If the actor knows or has reason to know that by his conduct, whether tor-tious or innocent, he has caused such bodily harm to another as to make him helpless and in danger of further harm, the actor is under a duty to exercise reasonable care to prevent such further harm.

(Emphasis added). Further, “[w]hen the conduct of the actor is a substantial factor in bringing about the harm to another then[,] ‘the fact that the actor neither foresaw nor should have foreseen the extent of the harm or the manner in which it occurred does not prevent him from being liable.’” Doe, 950 So.2d at 1079 (¶ 12) (quoting Rein v. Benchmark Constr.

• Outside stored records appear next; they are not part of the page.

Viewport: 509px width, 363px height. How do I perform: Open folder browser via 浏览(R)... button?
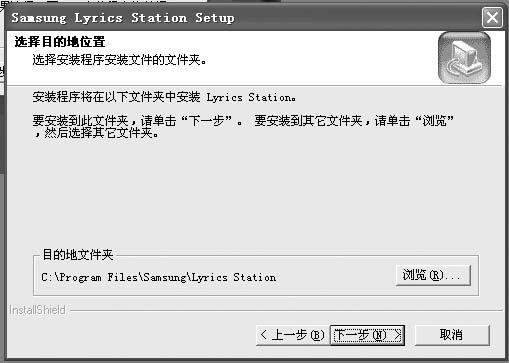[x=433, y=275]
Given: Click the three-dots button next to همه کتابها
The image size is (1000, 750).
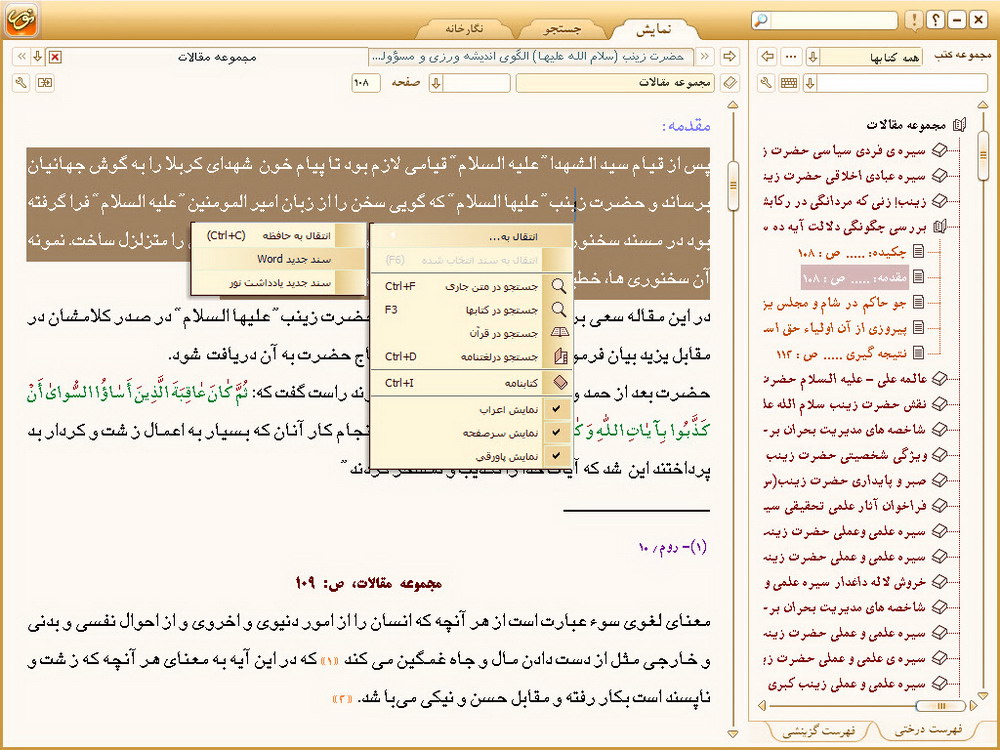Looking at the screenshot, I should point(791,56).
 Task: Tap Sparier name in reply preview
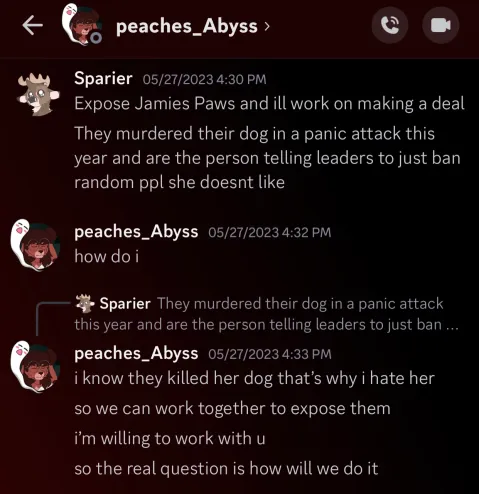click(125, 304)
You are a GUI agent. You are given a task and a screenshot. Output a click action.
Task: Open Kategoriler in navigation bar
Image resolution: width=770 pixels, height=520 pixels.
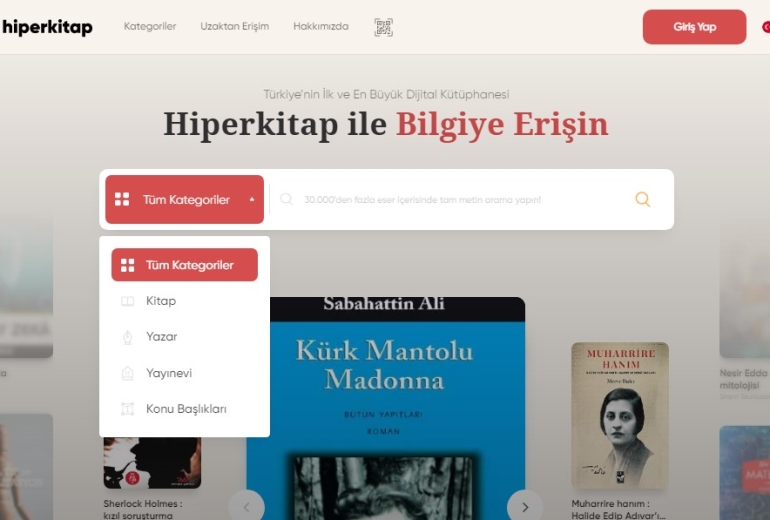pyautogui.click(x=150, y=27)
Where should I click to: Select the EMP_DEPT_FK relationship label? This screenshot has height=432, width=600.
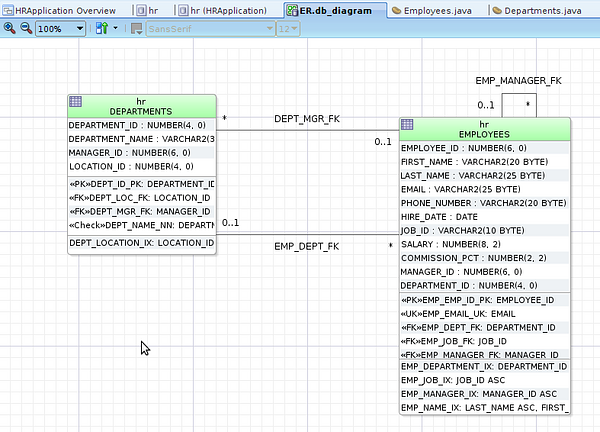tap(307, 246)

Co., 865 So.2d 1134, 1144-45 (¶ 34) (Miss.2004)). “Defendants ‘cannot escape liability because a particular injury could not be foreseen, if some injury ought to have been reasonably anticipated.’ ” Id. (quoting Rein, 865 So.2d at 1145 (¶ 34)).

¶22. This Court has previously held that issues of negligence, contributory negligence, and proximate causation are for the jury:

When reasonable minds might differ on the matter, questions of proximate cause and of negligence and of contributory negligence are generally for determination of [a] jury. [Am.] Creosote Works of [La.] v. Harp, 215 Miss. 5, 12, 60 So.2d 514, 517 (1952). These questions are for the jury to decide under proper instructions of the court as to the applicable principles of law involved. Smith v. Walton, 271 So.2d 409, 413 (Miss.1973). Foreseeability and breach of duty are also issues to be decided by the finder of fact once sufficient evidence is presented in a negligence case. [Am.] [Nat’l]. Ins. Co. v. Hogue, 749 So.2d 1254, 1259 (Miss.Ct.App.2000).

Hankins Lumber Co. v. Moore, 774 So.2d 459, 464 (¶ 11) (Miss.Ct.App.2000); see also Rogers, 22 So.3d at 1225 (¶ 23) (quoting Davis v. Christian Bhd. Homes of Jackson, Miss., Inc., 957 So.2d 390, 410 (¶ 48) (Miss.Ct.App.2007)) (noting that “the issue of proximate cause is generally an issue for a jury to decide[.]”).

¶ 23. Indisputably, Holleman was the one who applied the Neosporin, and but for Holleman’s application of the ointment, Ladner would never have had an allergic reaction, had to lay down for two hours, and fallen when Holleman asked Ladner to get up. Furthermore, the record reflects Ladner asked Holleman to call an ambulance at least three times, but Holleman failed to do so despite these repeated requests. In my view, a jury could find that Holleman breached his duty because his failure to call an ambulance was not reasonable under these circumstances. See Dyche v. Vicksburg, S. & P.R. Co., 79 Miss. 361, 30 So. 711, 712 (1901) (noting that the duty of a person who voluntarily *662assumes care of an injured person is one of “common humanity, and the jury should [be] allowed to pass upon whether or not it performed this duty”). Further, Mississippi law is clear that Ladner must be “given the benefit of the doubt as to the existence of a material fact.” Lawson, 75 So.3d at 1027 (¶ 6). Had Holleman called an ambulance, a jury could conclude that Ladner would not have fallen because she would have been under the care of paramedics or other medical personnel. Further, even though the parties dispute the exact cause of Ladner’s fall, issues of proximate causation are questions for the jury. Hankins Lumber Co., 774 So.2d at 464 (¶ 11). As such, I would reverse the circuit court’s grant of summary judgment and remand for a trial on the merits.

IRVING AND GRIFFIS, P.JJ., JOIN THIS OPINION.